PS - I just got a new Trek.  I got the Madone 5.2. I'm fairly sure that it fits me like a glove. I expect to go on 12-20 mile rides 3-4 times a week, and two 35-55 mile rides on the weekends. I'm convinced that I made the right choice... and I won't be second guessing that in a year when I sell a lesser bike to move up, while taking a big hit in depreciation. All that is left is for me to start putting miles on it. Whichever choice you make - I wish you the best. Go put miles on it and enjoy every breath you take.


----------



## Craig (Mar 26, 2005)

*Thanks, everyone - I've taken the plunge!*

I just ordered a Pilot 5.2, choosing it over the 5.0 mainly because the wait time is supposed to be considerably less. (Spring is my favorite time to ride, and I hated the thought of missing it completely.) I now join the ranks of the anxious and eager members of this board who sit by the window waiting on the good folks in Waterloo. 

Thanks again to everyone for the helpful advice, all of which I took to heart and which helped me to make the case to my longsuffering wife. 

I'll post again after the bike comes. 'Share the joy...

Yours ever,
Craig


----------



## emv3003 (Feb 9, 2005)

*Congratulations.*



Craig said:


> I just ordered a Pilot 5.2, choosing it over the 5.0 mainly because the wait time is supposed to be considerably less. (Spring is my favorite time to ride, and I hated the thought of missing it completely.) I now join the ranks of the anxious and eager members of this board who sit by the window waiting on the good folks in Waterloo.
> 
> Thanks again to everyone for the helpful advice, all of which I took to heart and which helped me to make the case to my longsuffering wife.
> 
> ...


You are going to love the Carbon fibre frame. I just bought a Trek 5000 and picked it up last thursday. I rode a fully aluminum Trek 1400 for a while and though it was a great bike it was very harsh. You felt every vibration. I have had a couple of short outings on my bike and there is absolutely no comparison in feel. Much more comfortable and much stiffer.

I am sure that when you finally get the bike you will have absolutely no regrets.

Happy riding

Eric


----------



## Cane (Apr 1, 2005)

*Congatulations*



emv3003 said:


> You are going to love the Carbon fibre frame. I just bought a Trek 5000 and picked it up last thursday. I rode a fully aluminum Trek 1400 for a while and though it was a great bike it was very harsh. You felt every vibration. I have had a couple of short outings on my bike and there is absolutely no comparison in feel. Much more comfortable and much stiffer.
> 
> I am sure that when you finally get the bike you will have absolutely no regrets.
> 
> ...


Can you tell me if you even looked at the 5.o pilot.

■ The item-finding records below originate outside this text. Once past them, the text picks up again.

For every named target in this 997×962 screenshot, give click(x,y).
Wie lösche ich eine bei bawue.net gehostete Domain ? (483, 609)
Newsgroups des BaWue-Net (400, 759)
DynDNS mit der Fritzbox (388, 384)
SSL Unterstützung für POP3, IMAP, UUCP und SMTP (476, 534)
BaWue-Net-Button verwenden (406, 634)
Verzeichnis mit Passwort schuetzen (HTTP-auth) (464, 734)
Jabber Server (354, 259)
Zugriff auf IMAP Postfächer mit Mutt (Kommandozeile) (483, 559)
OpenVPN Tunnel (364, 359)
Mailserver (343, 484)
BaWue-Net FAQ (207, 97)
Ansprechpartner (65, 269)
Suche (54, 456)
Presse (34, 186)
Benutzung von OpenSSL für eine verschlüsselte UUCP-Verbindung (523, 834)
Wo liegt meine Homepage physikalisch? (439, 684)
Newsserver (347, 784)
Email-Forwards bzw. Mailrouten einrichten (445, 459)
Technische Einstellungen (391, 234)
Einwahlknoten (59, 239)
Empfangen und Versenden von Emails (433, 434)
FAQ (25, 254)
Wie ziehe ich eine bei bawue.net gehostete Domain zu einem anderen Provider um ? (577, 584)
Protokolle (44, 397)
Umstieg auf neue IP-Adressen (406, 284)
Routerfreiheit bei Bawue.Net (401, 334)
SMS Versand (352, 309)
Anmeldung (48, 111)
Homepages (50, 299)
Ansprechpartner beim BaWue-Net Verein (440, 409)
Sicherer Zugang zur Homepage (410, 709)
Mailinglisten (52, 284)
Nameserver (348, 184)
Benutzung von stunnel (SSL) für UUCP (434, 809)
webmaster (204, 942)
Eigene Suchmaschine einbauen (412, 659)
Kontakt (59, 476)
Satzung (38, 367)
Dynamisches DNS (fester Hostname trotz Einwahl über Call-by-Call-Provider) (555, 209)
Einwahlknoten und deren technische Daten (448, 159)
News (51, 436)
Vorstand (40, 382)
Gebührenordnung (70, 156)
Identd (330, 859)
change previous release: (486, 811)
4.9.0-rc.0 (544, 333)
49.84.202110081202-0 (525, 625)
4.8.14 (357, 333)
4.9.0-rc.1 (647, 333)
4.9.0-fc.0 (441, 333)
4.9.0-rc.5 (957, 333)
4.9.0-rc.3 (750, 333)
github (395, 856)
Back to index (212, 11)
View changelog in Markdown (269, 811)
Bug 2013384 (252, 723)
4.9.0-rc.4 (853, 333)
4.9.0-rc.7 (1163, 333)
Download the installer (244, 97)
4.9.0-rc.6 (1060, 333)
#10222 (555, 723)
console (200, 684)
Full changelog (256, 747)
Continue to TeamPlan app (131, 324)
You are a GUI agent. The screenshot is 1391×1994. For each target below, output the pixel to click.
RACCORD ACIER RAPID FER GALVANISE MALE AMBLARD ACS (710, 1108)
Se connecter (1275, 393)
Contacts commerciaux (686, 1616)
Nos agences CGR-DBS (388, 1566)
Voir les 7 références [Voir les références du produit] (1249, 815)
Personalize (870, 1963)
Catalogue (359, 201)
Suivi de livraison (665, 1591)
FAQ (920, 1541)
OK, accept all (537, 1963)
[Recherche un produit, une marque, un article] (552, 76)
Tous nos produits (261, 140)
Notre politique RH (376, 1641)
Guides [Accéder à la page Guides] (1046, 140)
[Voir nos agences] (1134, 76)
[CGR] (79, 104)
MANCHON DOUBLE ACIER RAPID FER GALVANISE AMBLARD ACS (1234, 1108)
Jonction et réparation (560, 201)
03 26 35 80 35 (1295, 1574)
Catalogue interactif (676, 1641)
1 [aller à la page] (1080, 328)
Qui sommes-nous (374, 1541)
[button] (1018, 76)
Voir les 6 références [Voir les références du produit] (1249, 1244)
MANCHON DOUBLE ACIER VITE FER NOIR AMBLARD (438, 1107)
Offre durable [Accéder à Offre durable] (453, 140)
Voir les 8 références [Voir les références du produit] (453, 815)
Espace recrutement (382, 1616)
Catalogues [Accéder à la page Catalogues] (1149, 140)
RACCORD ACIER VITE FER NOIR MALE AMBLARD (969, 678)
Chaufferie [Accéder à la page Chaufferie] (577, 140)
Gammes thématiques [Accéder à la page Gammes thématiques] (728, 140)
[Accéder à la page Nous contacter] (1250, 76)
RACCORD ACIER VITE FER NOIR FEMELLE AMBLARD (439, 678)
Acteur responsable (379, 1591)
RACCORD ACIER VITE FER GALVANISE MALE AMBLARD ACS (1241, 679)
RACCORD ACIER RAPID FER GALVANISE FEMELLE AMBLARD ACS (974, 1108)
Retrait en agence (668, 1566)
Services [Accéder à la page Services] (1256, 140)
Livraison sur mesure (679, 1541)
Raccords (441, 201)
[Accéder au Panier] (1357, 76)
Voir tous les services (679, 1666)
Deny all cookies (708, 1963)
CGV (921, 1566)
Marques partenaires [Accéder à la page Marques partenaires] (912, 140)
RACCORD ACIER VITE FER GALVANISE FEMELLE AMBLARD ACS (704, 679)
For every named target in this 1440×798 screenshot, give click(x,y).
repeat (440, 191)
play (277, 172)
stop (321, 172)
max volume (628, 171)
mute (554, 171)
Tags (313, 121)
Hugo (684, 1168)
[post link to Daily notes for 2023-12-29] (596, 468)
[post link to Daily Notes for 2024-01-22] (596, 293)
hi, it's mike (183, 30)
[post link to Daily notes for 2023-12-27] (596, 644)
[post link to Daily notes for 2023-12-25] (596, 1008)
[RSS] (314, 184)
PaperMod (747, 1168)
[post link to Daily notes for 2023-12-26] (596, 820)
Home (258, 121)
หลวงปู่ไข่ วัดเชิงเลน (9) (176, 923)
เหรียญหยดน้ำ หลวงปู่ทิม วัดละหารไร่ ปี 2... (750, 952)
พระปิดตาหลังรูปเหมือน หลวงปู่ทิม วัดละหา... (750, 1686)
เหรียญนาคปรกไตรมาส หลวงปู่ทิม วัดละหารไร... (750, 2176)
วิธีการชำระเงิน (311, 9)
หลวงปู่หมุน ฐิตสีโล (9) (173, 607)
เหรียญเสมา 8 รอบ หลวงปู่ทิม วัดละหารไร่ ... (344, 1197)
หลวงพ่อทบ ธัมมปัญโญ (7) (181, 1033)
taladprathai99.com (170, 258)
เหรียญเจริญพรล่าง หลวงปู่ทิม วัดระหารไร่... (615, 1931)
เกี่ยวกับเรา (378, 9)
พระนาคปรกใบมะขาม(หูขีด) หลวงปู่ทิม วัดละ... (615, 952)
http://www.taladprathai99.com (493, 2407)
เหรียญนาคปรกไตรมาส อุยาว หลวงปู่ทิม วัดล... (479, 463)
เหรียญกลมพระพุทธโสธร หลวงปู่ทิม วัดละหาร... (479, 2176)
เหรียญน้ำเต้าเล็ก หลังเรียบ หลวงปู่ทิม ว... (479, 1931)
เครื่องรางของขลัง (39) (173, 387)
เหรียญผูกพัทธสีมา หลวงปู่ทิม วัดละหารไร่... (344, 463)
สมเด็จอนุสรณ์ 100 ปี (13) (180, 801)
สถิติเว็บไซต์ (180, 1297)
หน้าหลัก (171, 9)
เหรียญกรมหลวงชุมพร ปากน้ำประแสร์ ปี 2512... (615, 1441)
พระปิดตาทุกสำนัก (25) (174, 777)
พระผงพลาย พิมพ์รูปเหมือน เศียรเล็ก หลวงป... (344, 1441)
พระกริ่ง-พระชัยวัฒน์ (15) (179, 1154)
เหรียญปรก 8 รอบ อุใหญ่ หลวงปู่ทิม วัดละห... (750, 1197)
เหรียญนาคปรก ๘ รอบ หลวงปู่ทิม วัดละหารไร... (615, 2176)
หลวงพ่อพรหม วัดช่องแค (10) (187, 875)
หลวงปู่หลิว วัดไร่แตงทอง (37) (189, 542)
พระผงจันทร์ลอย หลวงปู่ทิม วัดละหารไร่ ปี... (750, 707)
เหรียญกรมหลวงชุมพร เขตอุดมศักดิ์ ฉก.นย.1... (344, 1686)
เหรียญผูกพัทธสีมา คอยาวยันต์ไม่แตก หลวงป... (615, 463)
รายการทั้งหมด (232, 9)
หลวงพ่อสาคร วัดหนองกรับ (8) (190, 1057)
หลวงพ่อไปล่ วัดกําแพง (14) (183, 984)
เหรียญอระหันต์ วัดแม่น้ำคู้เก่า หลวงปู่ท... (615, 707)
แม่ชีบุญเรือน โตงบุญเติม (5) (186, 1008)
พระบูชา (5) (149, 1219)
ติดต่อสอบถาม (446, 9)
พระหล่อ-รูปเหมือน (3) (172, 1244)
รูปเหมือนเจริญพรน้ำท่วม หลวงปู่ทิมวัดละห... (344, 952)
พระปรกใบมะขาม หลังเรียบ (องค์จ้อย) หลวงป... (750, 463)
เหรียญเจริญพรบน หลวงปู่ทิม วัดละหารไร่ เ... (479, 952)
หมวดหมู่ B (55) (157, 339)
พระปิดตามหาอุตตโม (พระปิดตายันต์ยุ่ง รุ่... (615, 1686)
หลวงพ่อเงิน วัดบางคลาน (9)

I find myself in a similar decision point wanting to go for a full carbon but evaluating everything in that range. Also, what components did it come with - I've seen some variation out there. Thanks!


----------



## emv3003 (Feb 9, 2005)

*Traditional vs Compact*



Cane said:


> Can you tell me if you even looked at the 5.o pilot. I find myself in a similar decision point wanting to go for a full carbon but evaluating everything in that range. Also, what components did it come with - I've seen some variation out there. Thanks!


I did look at pretty much everything out there. The Pilot line came out for 2005 so when I started looking it was already available. The compact frame geometry is very nice and gives you a little bit more upright riding position generally speaking, great for longer rides especially if your back bothers you at all. The Lbs that I spoke to told me that the Pilots are moving well. I am 36 with no health issues or joint problems and wanted a bike that I could be really aggressive with. This is just a personal preference. Most of my rides are in the 20 -50 km range and I go as hard as I can. What ever you do I definately recommend going with the carbon fibre frame. It makes a world of difference no matter what kind of rider you are. I ultimately decided on the Trek as this company has the most experiance with Carbon and are one of the few who has a life time warranty. Also I enjoy dealing with my regular Lbs who I feel comfortable with.

Good Luck in your decision. I don't think you will be dissappointed either way. I know that comment doesn't help you at all.

Components: 105 crank with 53-39, Ultegra rear derailer, 105 front derailer, 105 brakes, Ultegra Flight Deck shifters, Sram 9 speed rear cassette, Bontrager Race X Lite carbon seat post, Bontrager Race lite wheels, Bontrager Race lux seat. Cost with these components was $2699.00 Cdn. Below is extra.

I added a couple of Bontrager Carbon bottle holders and put my 1 year old LOOK pedals on the bike. I also added the Shimano Flight Deck wireless computer which is nice but probably overkill for me. 

This bike is a dream for me. It would have been nice to get the Madone series but at some point I had to be reasonable from a cost point of view.


----------



## Craig (Mar 26, 2005)

*Some good news*

Wonder of wonders, it turns out that Trek actually has the 63 cm. Pilot 5.2 frame in stock. I should be able to get the bike next week. A-n-t-i-c-i-p-a-t-i-o-n...  

Craig

P.S. Yes, I will definitely treat my dear wife to something special on the day I get the bike. Always sound advice!


----------



## CFBlue (Jun 28, 1999)

*Suggestion...*

"...I will definitely treat my dear wife to something special on the day I get the bike. Always sound advice!"

Get your wife a bike!


----------



## Kconradx5 (Jan 2, 2005)

*Great News!*

Doesn't waiting for your new bike give you the same feeling as waiting for Christmas morning when you were a child? Have your wife take a picture of the new bike and your big smile and post it


----------



## Craig (Mar 26, 2005)

Actually, I bought her a bike last year (much better than the one I owned at the time, I might add), but she hasn't caught the cycling bug. I wish she would; it would be a lot more fun to ride with someone else. So far, this has been a solitary pursuit. Oh, well...  'Can't have everything.


----------



## Craig (Mar 26, 2005)

*Yes...*

it's fun to anticipate the big day. 'Hope the sun is shining, the birds singing, the trees blooming! 'Really looking forward to it. 

I'll post a photo of the bike (perhaps as a new thread) sometime soon after I get it.


----------